### Task details:
Your response should match the records line for line.

### Supplied records:
=== Begin Enclosure ===
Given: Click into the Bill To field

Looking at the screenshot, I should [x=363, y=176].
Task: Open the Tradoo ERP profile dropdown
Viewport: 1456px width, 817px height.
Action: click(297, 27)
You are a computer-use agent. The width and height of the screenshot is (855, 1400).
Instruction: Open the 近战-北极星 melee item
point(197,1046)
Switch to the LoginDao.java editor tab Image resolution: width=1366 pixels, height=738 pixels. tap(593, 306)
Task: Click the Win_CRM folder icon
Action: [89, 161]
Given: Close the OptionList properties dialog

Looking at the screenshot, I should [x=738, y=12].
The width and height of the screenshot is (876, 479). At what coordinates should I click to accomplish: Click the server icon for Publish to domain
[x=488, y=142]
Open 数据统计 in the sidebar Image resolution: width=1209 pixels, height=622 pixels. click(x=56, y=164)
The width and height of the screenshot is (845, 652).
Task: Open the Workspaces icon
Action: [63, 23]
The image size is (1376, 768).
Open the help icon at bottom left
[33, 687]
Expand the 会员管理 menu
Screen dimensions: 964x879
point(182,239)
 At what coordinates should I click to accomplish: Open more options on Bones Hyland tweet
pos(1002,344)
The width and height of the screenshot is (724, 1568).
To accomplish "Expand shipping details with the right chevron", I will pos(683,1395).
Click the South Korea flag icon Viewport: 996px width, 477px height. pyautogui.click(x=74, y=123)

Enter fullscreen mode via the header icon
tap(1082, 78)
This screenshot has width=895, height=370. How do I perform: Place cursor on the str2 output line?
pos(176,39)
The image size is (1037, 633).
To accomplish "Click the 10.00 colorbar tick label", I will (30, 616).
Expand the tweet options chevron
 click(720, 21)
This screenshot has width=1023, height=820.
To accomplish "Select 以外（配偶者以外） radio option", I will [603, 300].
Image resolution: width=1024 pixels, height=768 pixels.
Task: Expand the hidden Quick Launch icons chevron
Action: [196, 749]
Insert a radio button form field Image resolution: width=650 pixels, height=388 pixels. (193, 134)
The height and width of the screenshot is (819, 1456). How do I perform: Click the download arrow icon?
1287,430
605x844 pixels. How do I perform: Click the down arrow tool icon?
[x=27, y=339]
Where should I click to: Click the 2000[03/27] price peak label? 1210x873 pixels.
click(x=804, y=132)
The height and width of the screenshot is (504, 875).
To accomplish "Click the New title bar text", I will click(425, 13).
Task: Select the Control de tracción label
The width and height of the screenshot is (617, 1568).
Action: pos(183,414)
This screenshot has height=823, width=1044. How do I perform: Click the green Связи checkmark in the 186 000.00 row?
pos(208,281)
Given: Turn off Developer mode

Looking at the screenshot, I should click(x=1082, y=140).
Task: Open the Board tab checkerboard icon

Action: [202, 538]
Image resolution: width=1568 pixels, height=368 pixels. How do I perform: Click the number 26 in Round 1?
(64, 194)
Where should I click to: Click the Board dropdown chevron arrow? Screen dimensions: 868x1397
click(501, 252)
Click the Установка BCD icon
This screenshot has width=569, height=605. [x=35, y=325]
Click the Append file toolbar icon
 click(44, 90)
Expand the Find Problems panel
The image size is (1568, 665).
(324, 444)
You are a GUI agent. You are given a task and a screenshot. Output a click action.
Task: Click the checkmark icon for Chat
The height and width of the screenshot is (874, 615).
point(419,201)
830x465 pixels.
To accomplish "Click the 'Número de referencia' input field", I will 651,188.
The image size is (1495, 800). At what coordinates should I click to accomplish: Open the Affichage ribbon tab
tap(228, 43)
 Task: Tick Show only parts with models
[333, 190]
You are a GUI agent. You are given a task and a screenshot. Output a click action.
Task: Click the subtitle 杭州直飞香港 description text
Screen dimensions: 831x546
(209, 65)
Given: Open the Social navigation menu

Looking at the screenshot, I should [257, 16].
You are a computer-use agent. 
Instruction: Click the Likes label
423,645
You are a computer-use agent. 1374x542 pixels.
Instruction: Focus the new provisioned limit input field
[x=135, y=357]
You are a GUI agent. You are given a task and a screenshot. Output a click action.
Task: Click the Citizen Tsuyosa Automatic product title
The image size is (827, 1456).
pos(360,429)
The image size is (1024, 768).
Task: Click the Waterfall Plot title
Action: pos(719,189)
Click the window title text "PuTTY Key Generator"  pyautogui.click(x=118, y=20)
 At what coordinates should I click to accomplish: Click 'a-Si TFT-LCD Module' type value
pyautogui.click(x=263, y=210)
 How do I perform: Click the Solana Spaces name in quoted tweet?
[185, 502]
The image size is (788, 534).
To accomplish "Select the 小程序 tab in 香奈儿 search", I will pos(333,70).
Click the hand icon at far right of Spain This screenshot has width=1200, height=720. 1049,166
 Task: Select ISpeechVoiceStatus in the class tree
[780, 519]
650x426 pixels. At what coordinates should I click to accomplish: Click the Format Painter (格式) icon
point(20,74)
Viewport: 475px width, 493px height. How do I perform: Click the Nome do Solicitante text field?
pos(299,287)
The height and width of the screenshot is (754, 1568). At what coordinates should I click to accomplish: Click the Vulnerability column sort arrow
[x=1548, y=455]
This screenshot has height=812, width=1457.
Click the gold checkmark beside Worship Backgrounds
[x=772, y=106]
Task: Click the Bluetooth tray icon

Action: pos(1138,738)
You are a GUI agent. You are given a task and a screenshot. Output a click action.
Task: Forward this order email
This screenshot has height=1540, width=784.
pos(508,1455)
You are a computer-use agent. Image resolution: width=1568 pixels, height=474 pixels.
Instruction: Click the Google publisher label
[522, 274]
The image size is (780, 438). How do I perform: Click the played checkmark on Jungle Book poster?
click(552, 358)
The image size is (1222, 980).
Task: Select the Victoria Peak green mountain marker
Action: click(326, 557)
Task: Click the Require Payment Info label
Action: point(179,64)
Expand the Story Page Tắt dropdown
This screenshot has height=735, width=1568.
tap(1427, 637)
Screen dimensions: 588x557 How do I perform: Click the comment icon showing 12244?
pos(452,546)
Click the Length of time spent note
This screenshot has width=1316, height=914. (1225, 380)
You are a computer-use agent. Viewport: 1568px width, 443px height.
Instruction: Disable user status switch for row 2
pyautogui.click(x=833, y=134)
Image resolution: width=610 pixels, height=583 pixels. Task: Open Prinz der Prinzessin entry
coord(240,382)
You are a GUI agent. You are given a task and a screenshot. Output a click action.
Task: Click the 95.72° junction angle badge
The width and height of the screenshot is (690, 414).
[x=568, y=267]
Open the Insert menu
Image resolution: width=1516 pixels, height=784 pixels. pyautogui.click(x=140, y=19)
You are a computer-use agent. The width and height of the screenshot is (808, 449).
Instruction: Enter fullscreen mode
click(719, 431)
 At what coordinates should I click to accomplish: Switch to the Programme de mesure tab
=== End Enclosure ===
### Output below:
Given: Click into the Bill To field

Looking at the screenshot, I should [x=363, y=176].
Task: Open the Tradoo ERP profile dropdown
Viewport: 1456px width, 817px height.
Action: click(297, 27)
You are a computer-use agent. The width and height of the screenshot is (855, 1400).
Instruction: Open the 近战-北极星 melee item
point(197,1046)
Switch to the LoginDao.java editor tab Image resolution: width=1366 pixels, height=738 pixels. tap(593, 306)
Task: Click the Win_CRM folder icon
Action: [89, 161]
Given: Close the OptionList properties dialog

Looking at the screenshot, I should [x=738, y=12].
The width and height of the screenshot is (876, 479). At what coordinates should I click to accomplish: Click the server icon for Publish to domain
[x=488, y=142]
Open 数据统计 in the sidebar Image resolution: width=1209 pixels, height=622 pixels. click(x=56, y=164)
The width and height of the screenshot is (845, 652).
Task: Open the Workspaces icon
Action: [63, 23]
The image size is (1376, 768).
Open the help icon at bottom left
[33, 687]
Expand the 会员管理 menu
Screen dimensions: 964x879
point(182,239)
 At what coordinates should I click to accomplish: Open more options on Bones Hyland tweet
pos(1002,344)
The width and height of the screenshot is (724, 1568).
To accomplish "Expand shipping details with the right chevron", I will pos(683,1395).
Click the South Korea flag icon Viewport: 996px width, 477px height. pyautogui.click(x=74, y=123)

Enter fullscreen mode via the header icon
tap(1082, 78)
This screenshot has width=895, height=370. How do I perform: Place cursor on the str2 output line?
pos(176,39)
The image size is (1037, 633).
To accomplish "Click the 10.00 colorbar tick label", I will (30, 616).
Expand the tweet options chevron
 click(720, 21)
This screenshot has width=1023, height=820.
To accomplish "Select 以外（配偶者以外） radio option", I will [603, 300].
Image resolution: width=1024 pixels, height=768 pixels.
Task: Expand the hidden Quick Launch icons chevron
Action: [196, 749]
Insert a radio button form field Image resolution: width=650 pixels, height=388 pixels. (193, 134)
The height and width of the screenshot is (819, 1456). How do I perform: Click the download arrow icon?
1287,430
605x844 pixels. How do I perform: Click the down arrow tool icon?
[x=27, y=339]
Where should I click to: Click the 2000[03/27] price peak label? 1210x873 pixels.
click(x=804, y=132)
The height and width of the screenshot is (504, 875).
To accomplish "Click the New title bar text", I will click(425, 13).
Task: Select the Control de tracción label
The width and height of the screenshot is (617, 1568).
Action: pos(183,414)
This screenshot has height=823, width=1044. How do I perform: Click the green Связи checkmark in the 186 000.00 row?
pos(208,281)
Given: Turn off Developer mode

Looking at the screenshot, I should click(x=1082, y=140).
Task: Open the Board tab checkerboard icon

Action: [202, 538]
Image resolution: width=1568 pixels, height=368 pixels. How do I perform: Click the number 26 in Round 1?
(64, 194)
Where should I click to: Click the Board dropdown chevron arrow? Screen dimensions: 868x1397
click(501, 252)
Click the Установка BCD icon
This screenshot has width=569, height=605. [x=35, y=325]
Click the Append file toolbar icon
 click(44, 90)
Expand the Find Problems panel
The image size is (1568, 665).
(324, 444)
You are a GUI agent. You are given a task and a screenshot. Output a click action.
Task: Click the checkmark icon for Chat
The height and width of the screenshot is (874, 615).
point(419,201)
830x465 pixels.
To accomplish "Click the 'Número de referencia' input field", I will 651,188.
The image size is (1495, 800). At what coordinates should I click to accomplish: Open the Affichage ribbon tab
tap(228, 43)
 Task: Tick Show only parts with models
[333, 190]
You are a GUI agent. You are given a task and a screenshot. Output a click action.
Task: Click the subtitle 杭州直飞香港 description text
Screen dimensions: 831x546
(209, 65)
Given: Open the Social navigation menu

Looking at the screenshot, I should [257, 16].
You are a computer-use agent. 
Instruction: Click the Likes label
423,645
You are a computer-use agent. 1374x542 pixels.
Instruction: Focus the new provisioned limit input field
[x=135, y=357]
You are a GUI agent. You are given a task and a screenshot. Output a click action.
Task: Click the Citizen Tsuyosa Automatic product title
The image size is (827, 1456).
pos(360,429)
The image size is (1024, 768).
Task: Click the Waterfall Plot title
Action: pos(719,189)
Click the window title text "PuTTY Key Generator"  pyautogui.click(x=118, y=20)
 At what coordinates should I click to accomplish: Click 'a-Si TFT-LCD Module' type value
pyautogui.click(x=263, y=210)
 How do I perform: Click the Solana Spaces name in quoted tweet?
[185, 502]
The image size is (788, 534).
To accomplish "Select the 小程序 tab in 香奈儿 search", I will pos(333,70).
Click the hand icon at far right of Spain This screenshot has width=1200, height=720. 1049,166
 Task: Select ISpeechVoiceStatus in the class tree
[780, 519]
650x426 pixels. At what coordinates should I click to accomplish: Click the Format Painter (格式) icon
point(20,74)
Viewport: 475px width, 493px height. How do I perform: Click the Nome do Solicitante text field?
pos(299,287)
The height and width of the screenshot is (754, 1568). At what coordinates should I click to accomplish: Click the Vulnerability column sort arrow
[x=1548, y=455]
This screenshot has height=812, width=1457.
Click the gold checkmark beside Worship Backgrounds
[x=772, y=106]
Task: Click the Bluetooth tray icon

Action: pos(1138,738)
You are a GUI agent. You are given a task and a screenshot. Output a click action.
Task: Forward this order email
This screenshot has height=1540, width=784.
pos(508,1455)
You are a computer-use agent. Image resolution: width=1568 pixels, height=474 pixels.
Instruction: Click the Google publisher label
[522, 274]
The image size is (780, 438). How do I perform: Click the played checkmark on Jungle Book poster?
click(552, 358)
The image size is (1222, 980).
Task: Select the Victoria Peak green mountain marker
Action: click(326, 557)
Task: Click the Require Payment Info label
Action: point(179,64)
Expand the Story Page Tắt dropdown
This screenshot has height=735, width=1568.
tap(1427, 637)
Screen dimensions: 588x557 How do I perform: Click the comment icon showing 12244?
pos(452,546)
Click the Length of time spent note
This screenshot has width=1316, height=914. (1225, 380)
You are a computer-use agent. Viewport: 1568px width, 443px height.
Instruction: Disable user status switch for row 2
pyautogui.click(x=833, y=134)
Image resolution: width=610 pixels, height=583 pixels. Task: Open Prinz der Prinzessin entry
coord(240,382)
You are a GUI agent. You are given a task and a screenshot. Output a click action.
Task: Click the 95.72° junction angle badge
The width and height of the screenshot is (690, 414).
[x=568, y=267]
Open the Insert menu
Image resolution: width=1516 pixels, height=784 pixels. pyautogui.click(x=140, y=19)
You are a computer-use agent. The width and height of the screenshot is (808, 449).
Instruction: Enter fullscreen mode
click(719, 431)
 At what coordinates should I click to accomplish: Switch to the Programme de mesure tab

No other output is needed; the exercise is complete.